- **Exercise task**: Collect every line of the data below that contains the string "scrollbar", treating uppercase and lowercase as distinct.
:::
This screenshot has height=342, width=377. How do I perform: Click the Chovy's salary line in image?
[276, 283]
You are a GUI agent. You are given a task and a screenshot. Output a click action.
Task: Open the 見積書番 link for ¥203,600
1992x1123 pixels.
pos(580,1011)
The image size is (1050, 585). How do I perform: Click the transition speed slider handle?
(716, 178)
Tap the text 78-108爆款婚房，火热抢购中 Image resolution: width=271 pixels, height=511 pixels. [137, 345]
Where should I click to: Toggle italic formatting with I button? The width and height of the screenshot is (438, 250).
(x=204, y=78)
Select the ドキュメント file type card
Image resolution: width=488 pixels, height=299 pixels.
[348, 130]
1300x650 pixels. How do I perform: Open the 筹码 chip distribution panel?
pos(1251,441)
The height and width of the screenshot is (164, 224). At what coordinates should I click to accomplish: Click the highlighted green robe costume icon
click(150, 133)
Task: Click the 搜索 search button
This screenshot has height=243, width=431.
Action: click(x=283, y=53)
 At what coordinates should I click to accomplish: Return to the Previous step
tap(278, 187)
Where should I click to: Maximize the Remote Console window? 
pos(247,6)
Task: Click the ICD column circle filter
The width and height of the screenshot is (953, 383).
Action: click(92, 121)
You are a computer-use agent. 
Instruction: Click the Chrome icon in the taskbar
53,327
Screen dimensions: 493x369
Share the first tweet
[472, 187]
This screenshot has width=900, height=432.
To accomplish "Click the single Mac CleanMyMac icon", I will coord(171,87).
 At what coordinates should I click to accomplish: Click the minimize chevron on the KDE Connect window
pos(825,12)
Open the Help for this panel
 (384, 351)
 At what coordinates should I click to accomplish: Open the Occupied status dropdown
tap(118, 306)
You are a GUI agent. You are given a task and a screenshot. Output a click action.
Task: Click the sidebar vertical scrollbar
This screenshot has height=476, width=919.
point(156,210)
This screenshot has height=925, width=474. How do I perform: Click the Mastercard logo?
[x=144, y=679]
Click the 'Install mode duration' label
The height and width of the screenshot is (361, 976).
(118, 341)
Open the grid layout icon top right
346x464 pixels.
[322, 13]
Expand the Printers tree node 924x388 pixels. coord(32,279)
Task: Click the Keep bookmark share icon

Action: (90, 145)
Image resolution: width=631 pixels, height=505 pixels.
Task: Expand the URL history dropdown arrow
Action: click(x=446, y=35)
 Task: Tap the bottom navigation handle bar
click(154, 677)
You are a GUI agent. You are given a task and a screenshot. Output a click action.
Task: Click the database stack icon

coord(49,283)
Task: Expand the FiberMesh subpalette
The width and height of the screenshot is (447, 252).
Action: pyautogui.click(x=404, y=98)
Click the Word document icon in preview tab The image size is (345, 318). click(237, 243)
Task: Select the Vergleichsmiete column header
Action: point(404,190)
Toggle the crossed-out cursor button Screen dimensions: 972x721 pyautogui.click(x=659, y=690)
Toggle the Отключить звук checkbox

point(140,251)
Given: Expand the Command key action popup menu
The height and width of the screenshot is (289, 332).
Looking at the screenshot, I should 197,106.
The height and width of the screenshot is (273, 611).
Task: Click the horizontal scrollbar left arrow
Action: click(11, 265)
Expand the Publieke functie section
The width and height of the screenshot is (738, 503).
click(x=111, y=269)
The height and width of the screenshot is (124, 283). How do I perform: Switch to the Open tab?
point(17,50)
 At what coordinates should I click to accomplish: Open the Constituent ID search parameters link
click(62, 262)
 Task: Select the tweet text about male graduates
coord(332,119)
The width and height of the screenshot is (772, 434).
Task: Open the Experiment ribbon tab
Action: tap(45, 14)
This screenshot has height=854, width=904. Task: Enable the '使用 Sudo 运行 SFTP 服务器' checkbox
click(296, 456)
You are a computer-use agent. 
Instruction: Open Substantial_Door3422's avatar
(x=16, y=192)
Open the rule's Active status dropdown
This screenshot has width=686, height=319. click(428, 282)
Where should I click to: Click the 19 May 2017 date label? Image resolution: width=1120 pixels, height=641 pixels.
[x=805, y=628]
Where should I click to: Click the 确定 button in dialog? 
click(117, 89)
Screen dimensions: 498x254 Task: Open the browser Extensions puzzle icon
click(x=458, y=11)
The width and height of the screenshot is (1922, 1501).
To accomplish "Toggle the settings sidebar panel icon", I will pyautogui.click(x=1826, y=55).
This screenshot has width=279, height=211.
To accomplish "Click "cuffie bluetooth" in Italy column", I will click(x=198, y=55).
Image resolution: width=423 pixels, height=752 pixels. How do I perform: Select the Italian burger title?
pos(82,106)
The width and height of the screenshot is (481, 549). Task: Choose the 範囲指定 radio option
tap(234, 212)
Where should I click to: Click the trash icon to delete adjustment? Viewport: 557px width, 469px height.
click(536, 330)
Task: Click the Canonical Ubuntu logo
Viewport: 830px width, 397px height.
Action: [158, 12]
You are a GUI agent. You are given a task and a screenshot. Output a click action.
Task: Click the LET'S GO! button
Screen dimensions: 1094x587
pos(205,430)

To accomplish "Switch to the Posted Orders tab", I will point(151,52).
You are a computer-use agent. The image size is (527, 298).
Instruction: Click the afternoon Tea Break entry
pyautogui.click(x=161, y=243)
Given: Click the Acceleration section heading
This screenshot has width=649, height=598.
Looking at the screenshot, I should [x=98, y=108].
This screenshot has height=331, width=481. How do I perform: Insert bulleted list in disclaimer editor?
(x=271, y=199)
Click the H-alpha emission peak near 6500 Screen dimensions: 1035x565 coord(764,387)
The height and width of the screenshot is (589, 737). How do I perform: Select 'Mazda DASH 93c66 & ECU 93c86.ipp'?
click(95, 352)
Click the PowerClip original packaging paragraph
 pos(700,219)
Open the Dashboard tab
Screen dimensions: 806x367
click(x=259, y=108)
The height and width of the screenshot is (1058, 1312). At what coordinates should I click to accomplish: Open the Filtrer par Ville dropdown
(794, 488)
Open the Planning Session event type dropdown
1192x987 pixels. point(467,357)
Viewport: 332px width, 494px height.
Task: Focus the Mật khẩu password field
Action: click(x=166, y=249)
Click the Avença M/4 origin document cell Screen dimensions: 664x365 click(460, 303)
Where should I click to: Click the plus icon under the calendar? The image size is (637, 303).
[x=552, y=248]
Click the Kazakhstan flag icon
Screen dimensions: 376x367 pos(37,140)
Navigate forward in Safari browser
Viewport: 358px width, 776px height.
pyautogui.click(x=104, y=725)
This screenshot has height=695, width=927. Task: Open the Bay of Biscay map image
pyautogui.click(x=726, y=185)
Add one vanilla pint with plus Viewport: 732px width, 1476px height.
:::
- **Solution to this task**:
Task: Click the sidebar vertical scrollbar
Task: Click the horizontal scrollbar left arrow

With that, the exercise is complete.